TRUST continues with high-level oversight from National Security Advisors.

5] Criticisms and Constraints

Despite optimism, TRUST faces structural challenges. There are concerns about unequal technology transfer, dependence on U.S. firms, and lack of clarity in IP sharing. Without enforceable mechanisms for joint ownership or open access to core technologies, India risks being locked into low-end roles.

Export control regimes like ITAR remain a hurdle, as do U.S. end-use monitoring expectations, which India finds intrusive.

The bureaucratic inertia and regulatory fragmentation in both countries can also contribute to slow progress. Political changes in either nation may alter priorities. The recent change from iCET to TRUST, reflects the influence of politics on such initiatives.

Further, the U.S. lawmakers also question India’s strategic consistency, citing its Russia ties and reluctance to align on certain international issues.

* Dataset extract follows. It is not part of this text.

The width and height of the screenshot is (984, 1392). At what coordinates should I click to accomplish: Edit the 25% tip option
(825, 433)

Even with access to tech, India’s absorptive capacity remains limited. The execution on the ground may falter without robust human capital and infrastructure.

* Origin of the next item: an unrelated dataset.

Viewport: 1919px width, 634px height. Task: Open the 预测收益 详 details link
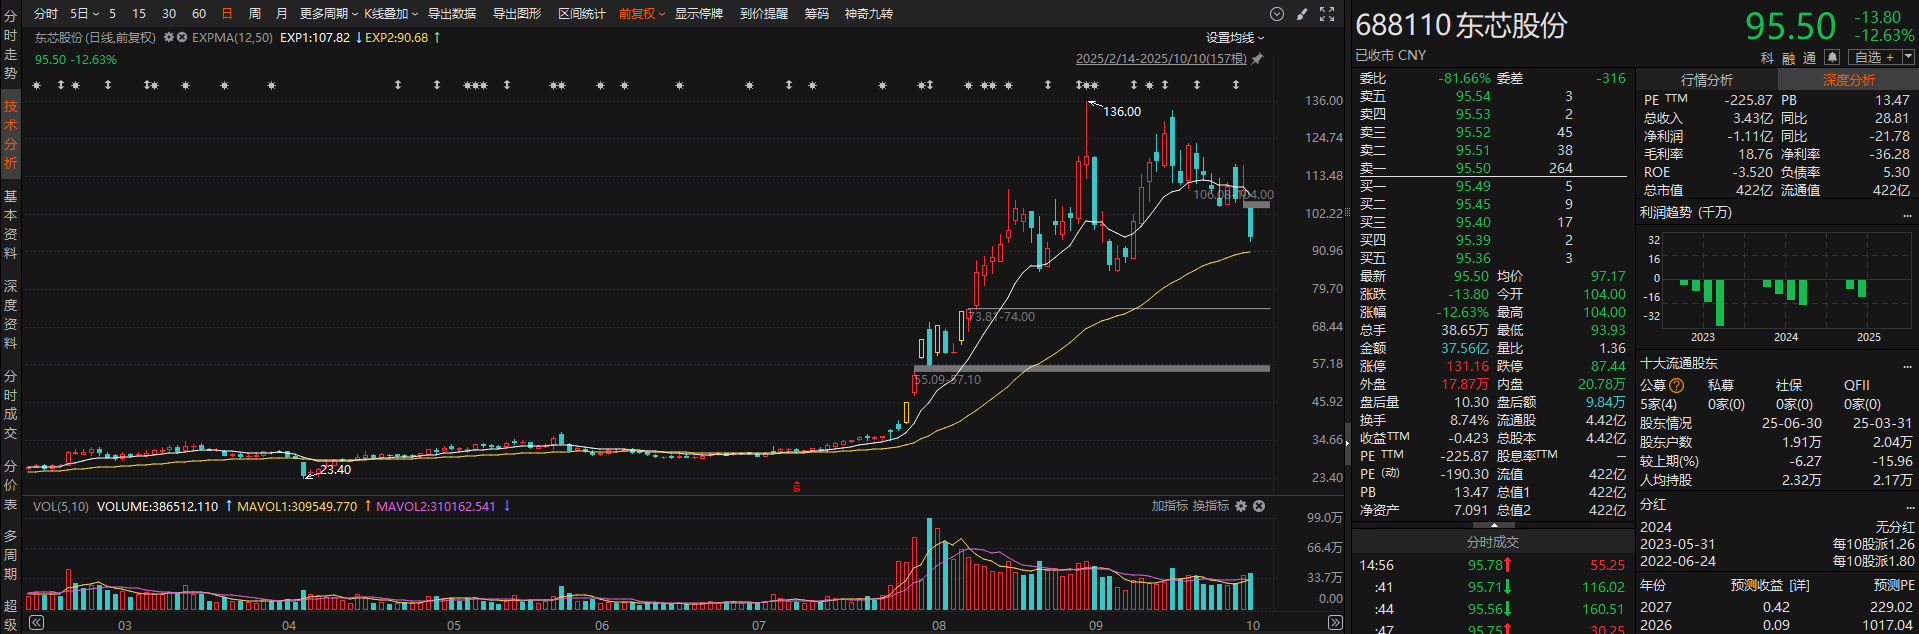(x=1799, y=586)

From a regional perspective, TRUST might exacerbate security dilemmas. Rivals like China and Pakistan perceive it as a tilt in the regional balance, potentially fuelling arms races. To mitigate this, India and the U.S. must manage perceptions and maintain diplomatic transparency.

6] Theoretical Insights

TRUST signals the rise of tech-centric diplomacy. In such system, innovation, access and standards are as critical as military alignments. The global order is increasingly bifurcated into tech blocs, and TRUST positions India within the democratic sphere, albeit on its own terms.

Realism focuses on states’ pursuit of power and security in an anarchical world. From a realist lens, TRUST exemplifies balancing behaviour, with India and the U.S. aligning against a shared threat: China. It reflects interest-based cooperation rather than value-driven idealism. In fact, technology is a means to hard power – so such tech collaboration is fundamentally about increasing relative power (vis-à-vis China) by pooling resources.

Such cooperation also exemplifies smaller powers aligning with a distant great power against a nearer threat, as suggested by Kautilya’s Mandala theory.

Liberal institutionalism, would see it as win-win cooperation that creates absolute gains and complex interdependence between India and the U.S. From a neoliberal institutionalist perspective (Robert Keohane), even though the international system is anarchic, cooperation is possible and institutions (formal or informal) can mitigate mistrust. Liberals would argue that iCET is locking the U.S. and India into positive-sum interdependence, raising the cost of conflict and giving each a stake in the other’s success.

Constructivists focus on how shared identities, values, and norms shape state behaviour. From this angle, the partnership reflects a constructivist alignment of identities. The narrative of a “Techno-democracies vs Techno-autocracies” world. It can said to be a social construct that both India and the U.S. have started to internalize.

TRUST also exemplifies India’s ‘multi-alignment’ or ‘issue-based alignment’, where India suggests that it will align with multiple countries to secure India’s national interest.

The coming together of two large republics show an increasing role of technology in securing national interest. While the two have remained ‘estranged democracies’ over last few decades, we can hope that such initiatives will pave the way for ‘interlocked democracies’, shaping twenty-first century.